The OMNI cluster, like almost all large computers, uses Linux as its operating system (in this case CentOS Linux 8.3). On this page is a brief introduction to Linux with a few general concepts and some common commands, expecially those important for working on the cluster.
The information on this page is mostly identical to the content of our Linux introduction courses as well as the Linux Interactive Video Tutorial which has been co-developed by us.
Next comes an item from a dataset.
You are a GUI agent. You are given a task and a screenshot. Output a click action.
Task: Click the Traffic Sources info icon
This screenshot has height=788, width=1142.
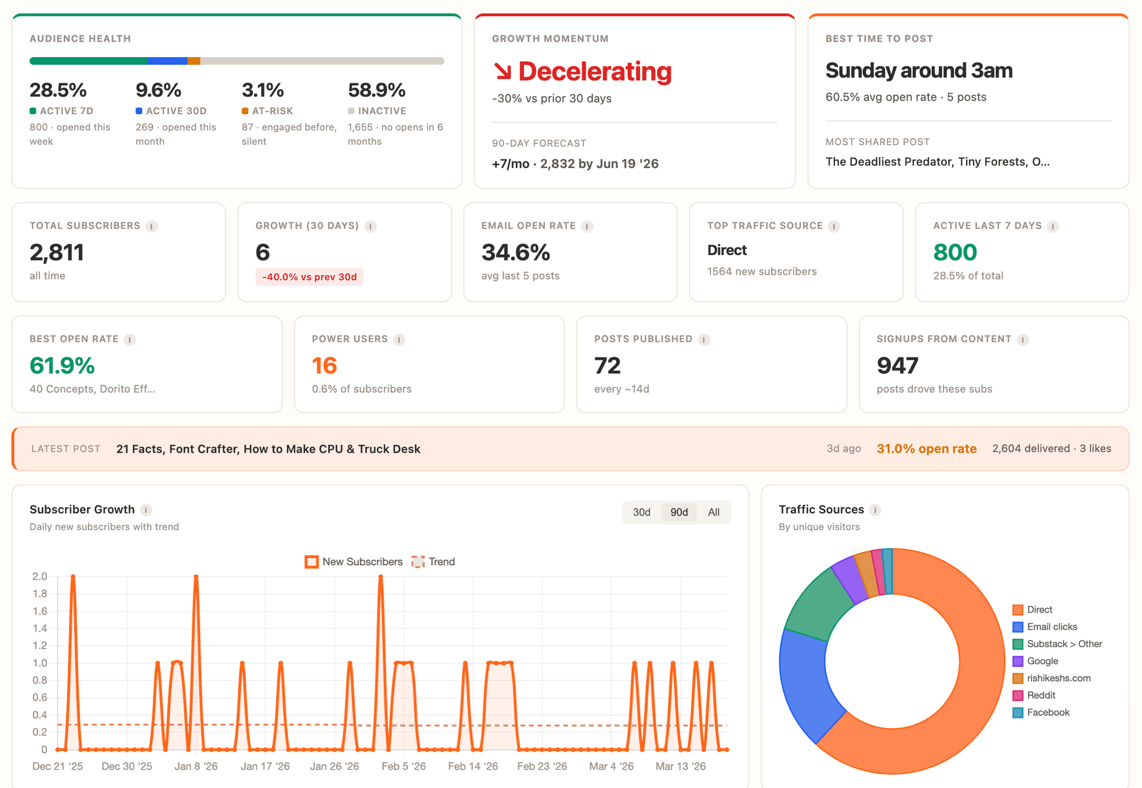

Another very good tutorial can be found here.
This page contains information about the following topics:
- Directory structure of Linux
- File permissions
- Auto-complete function
- Processes
- Some basic console commands
- Special characters
- Commands for navigating directories
- Creating executable scripts
- Custom Linux settings
- General tips and tricks about Linux.
Linux also contains a built-in help mechanism which can be reached from the console. The man
command shows the so-called man page (“Man” for “Manual”) which is a help text built into the program (if the program contains one). For example, the command:
$ man sbatch
will show the man page written by the SLURM developers for the sbatch
command. A man page can be scrolled up and down with the arrow keys and is exited by pressing q
.
Many commands also have an internal help function which is often accessible with <Command name> -h
or <Command name> --help
. Often it is identical to the program’s man page.
Directory structure
The directory structure in Linux is a tree structure, there is a top level directory which is called the root directory or /
. All other directories (also called folders) are subdirectories of root or subdirectories of subdirectories.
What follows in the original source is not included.